§ **DATA RECORDS**
=== Section Start ===
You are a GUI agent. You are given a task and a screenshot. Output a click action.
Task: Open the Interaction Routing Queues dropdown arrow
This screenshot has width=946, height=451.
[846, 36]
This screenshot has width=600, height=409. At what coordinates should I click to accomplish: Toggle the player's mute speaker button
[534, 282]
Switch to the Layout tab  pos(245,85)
=== Section End ===
=== Section Start ===
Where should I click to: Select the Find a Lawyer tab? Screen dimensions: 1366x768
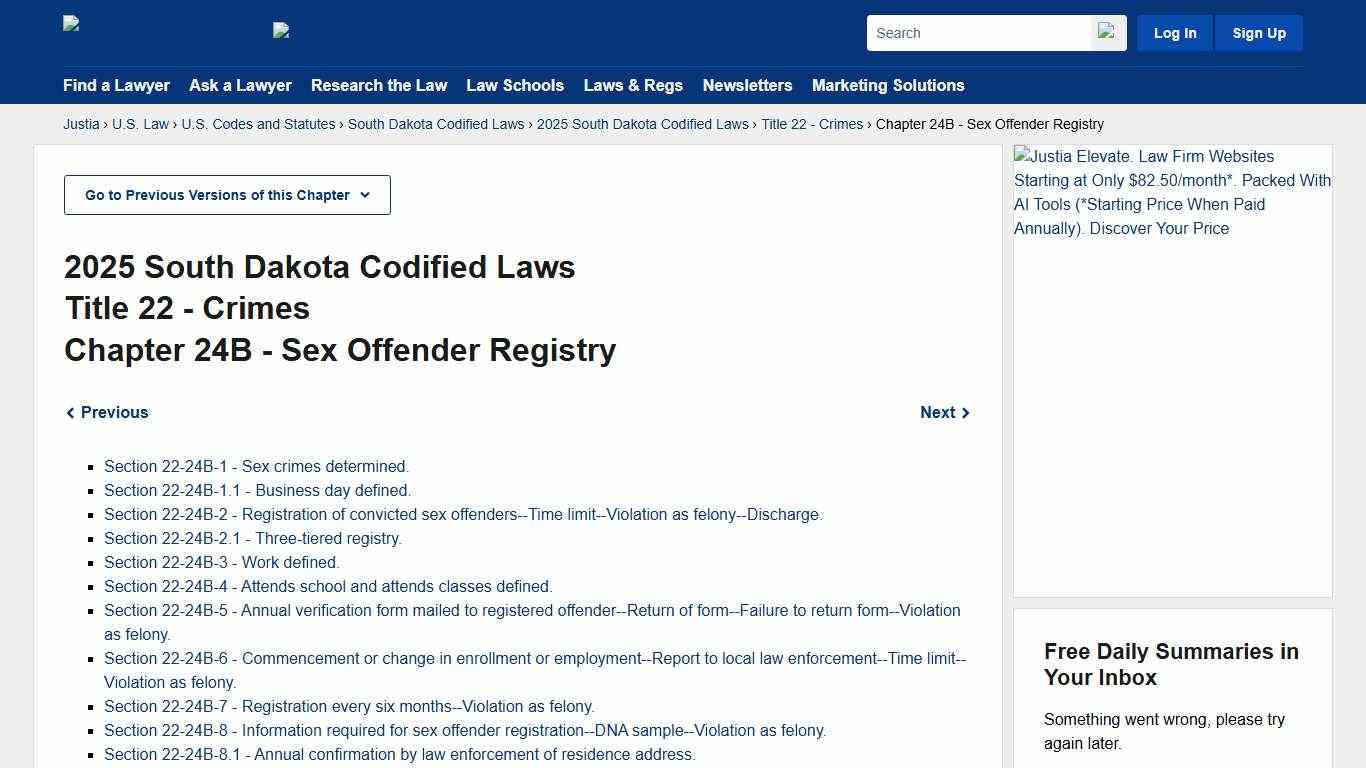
=== Section End ===
§ **EXERCISE**
Within the material above, output exactly the lines from the one with "This screenshot has width=946, height=451." through the one with "Switch to the", end lines included, and nothing besides.

§ **EXPECTED OUTPUT**
This screenshot has width=946, height=451.
[846, 36]
This screenshot has width=600, height=409. At what coordinates should I click to accomplish: Toggle the player's mute speaker button
[534, 282]
Switch to the Layout tab  pos(245,85)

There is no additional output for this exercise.